#### GIVEN INFORMATION
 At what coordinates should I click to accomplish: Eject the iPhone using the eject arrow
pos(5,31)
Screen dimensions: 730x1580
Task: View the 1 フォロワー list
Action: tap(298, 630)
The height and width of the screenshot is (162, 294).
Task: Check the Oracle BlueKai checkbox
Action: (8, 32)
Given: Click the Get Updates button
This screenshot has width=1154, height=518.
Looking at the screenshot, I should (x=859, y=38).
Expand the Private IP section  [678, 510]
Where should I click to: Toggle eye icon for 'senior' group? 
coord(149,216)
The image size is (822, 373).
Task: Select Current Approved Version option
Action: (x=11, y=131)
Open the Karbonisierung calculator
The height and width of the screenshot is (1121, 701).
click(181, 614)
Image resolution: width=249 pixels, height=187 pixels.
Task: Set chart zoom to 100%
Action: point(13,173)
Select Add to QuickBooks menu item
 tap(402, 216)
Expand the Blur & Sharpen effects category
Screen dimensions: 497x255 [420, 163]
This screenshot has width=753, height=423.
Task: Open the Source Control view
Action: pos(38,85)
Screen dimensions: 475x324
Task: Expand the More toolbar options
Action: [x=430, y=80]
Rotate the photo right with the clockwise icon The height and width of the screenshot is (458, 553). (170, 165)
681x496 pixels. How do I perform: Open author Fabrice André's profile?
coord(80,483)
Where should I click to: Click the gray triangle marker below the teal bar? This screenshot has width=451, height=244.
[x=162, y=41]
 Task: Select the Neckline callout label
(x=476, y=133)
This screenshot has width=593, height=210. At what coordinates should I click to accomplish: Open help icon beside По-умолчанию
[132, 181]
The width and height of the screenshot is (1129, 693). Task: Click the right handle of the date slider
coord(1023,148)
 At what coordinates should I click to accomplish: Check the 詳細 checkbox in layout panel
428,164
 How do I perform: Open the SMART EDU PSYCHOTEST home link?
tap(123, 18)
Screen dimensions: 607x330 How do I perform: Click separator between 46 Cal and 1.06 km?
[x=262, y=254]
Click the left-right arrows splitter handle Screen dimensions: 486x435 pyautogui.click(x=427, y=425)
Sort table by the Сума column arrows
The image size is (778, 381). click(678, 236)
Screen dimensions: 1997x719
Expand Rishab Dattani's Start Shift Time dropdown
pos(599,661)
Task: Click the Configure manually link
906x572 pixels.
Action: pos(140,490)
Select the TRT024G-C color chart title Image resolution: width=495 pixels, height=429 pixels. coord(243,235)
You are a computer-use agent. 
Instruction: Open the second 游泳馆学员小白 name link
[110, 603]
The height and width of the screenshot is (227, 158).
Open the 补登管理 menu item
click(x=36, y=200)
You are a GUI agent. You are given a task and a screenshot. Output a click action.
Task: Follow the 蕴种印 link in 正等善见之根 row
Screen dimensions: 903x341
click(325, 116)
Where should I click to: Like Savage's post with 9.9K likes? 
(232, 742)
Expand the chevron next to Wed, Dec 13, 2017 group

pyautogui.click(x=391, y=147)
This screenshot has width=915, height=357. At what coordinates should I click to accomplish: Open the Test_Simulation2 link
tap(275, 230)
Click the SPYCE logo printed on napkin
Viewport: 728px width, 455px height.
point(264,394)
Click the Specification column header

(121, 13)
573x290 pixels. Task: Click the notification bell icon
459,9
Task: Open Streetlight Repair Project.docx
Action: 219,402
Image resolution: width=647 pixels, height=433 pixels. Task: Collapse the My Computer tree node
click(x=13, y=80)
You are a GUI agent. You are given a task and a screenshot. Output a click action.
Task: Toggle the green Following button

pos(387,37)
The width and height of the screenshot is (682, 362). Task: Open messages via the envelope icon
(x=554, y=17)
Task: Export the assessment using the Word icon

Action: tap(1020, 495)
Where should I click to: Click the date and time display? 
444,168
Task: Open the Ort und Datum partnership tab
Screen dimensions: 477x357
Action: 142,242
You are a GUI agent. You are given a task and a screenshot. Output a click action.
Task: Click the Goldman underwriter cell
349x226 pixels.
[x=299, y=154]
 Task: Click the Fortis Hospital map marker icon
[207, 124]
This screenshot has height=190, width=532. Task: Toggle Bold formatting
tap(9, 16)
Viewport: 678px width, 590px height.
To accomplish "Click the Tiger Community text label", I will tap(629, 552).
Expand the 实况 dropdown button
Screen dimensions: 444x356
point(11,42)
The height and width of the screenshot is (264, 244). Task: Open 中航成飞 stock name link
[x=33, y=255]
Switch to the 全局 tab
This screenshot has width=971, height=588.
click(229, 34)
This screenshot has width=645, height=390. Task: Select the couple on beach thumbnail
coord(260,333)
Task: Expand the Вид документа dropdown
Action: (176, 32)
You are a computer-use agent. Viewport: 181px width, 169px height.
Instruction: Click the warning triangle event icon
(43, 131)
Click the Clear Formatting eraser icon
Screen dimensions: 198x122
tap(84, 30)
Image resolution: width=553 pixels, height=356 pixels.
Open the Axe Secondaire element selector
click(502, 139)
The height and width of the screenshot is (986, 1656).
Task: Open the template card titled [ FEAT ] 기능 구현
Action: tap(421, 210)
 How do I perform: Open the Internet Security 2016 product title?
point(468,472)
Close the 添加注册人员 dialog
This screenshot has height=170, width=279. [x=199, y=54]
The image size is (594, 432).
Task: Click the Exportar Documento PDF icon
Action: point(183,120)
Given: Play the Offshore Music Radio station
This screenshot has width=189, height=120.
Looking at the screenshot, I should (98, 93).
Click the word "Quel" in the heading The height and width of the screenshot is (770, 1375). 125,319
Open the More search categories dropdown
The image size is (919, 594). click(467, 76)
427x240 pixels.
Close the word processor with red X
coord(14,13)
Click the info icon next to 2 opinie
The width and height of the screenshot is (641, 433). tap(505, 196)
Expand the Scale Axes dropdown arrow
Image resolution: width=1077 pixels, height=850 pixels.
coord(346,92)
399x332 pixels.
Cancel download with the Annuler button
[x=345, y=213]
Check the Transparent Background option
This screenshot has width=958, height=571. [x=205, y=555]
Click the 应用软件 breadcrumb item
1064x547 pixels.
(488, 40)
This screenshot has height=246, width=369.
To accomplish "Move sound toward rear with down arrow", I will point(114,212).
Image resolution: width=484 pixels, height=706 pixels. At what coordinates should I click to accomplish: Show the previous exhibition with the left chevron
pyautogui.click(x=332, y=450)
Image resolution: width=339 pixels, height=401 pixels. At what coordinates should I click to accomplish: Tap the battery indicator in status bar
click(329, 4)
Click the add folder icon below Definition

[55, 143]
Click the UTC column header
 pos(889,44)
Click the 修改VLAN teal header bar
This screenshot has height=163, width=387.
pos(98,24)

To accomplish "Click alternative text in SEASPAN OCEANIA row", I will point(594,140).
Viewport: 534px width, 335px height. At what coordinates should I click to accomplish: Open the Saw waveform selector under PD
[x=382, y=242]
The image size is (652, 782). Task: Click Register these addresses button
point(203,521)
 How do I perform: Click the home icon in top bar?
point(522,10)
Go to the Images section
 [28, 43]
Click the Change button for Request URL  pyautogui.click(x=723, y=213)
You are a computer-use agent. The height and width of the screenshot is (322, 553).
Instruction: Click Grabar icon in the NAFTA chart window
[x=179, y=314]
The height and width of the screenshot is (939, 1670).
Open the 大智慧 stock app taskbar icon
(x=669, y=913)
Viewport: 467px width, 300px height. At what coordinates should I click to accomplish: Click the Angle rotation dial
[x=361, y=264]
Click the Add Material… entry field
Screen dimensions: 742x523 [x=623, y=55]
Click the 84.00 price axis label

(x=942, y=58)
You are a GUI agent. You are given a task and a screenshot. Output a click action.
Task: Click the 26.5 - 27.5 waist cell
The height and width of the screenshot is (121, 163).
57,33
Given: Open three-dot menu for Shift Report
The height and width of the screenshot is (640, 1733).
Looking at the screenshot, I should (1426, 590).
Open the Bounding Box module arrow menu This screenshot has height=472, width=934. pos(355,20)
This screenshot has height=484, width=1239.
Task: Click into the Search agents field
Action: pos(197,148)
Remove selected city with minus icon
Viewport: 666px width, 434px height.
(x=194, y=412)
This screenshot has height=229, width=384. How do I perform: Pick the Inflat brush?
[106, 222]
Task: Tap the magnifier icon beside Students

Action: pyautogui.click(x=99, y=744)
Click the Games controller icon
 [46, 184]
########
Filtering the entries above by the word "cell", copy each line that matches.

### ANSWER FOR THE TASK
Task: Click the Goldman underwriter cell
Task: Click the 26.5 - 27.5 waist cell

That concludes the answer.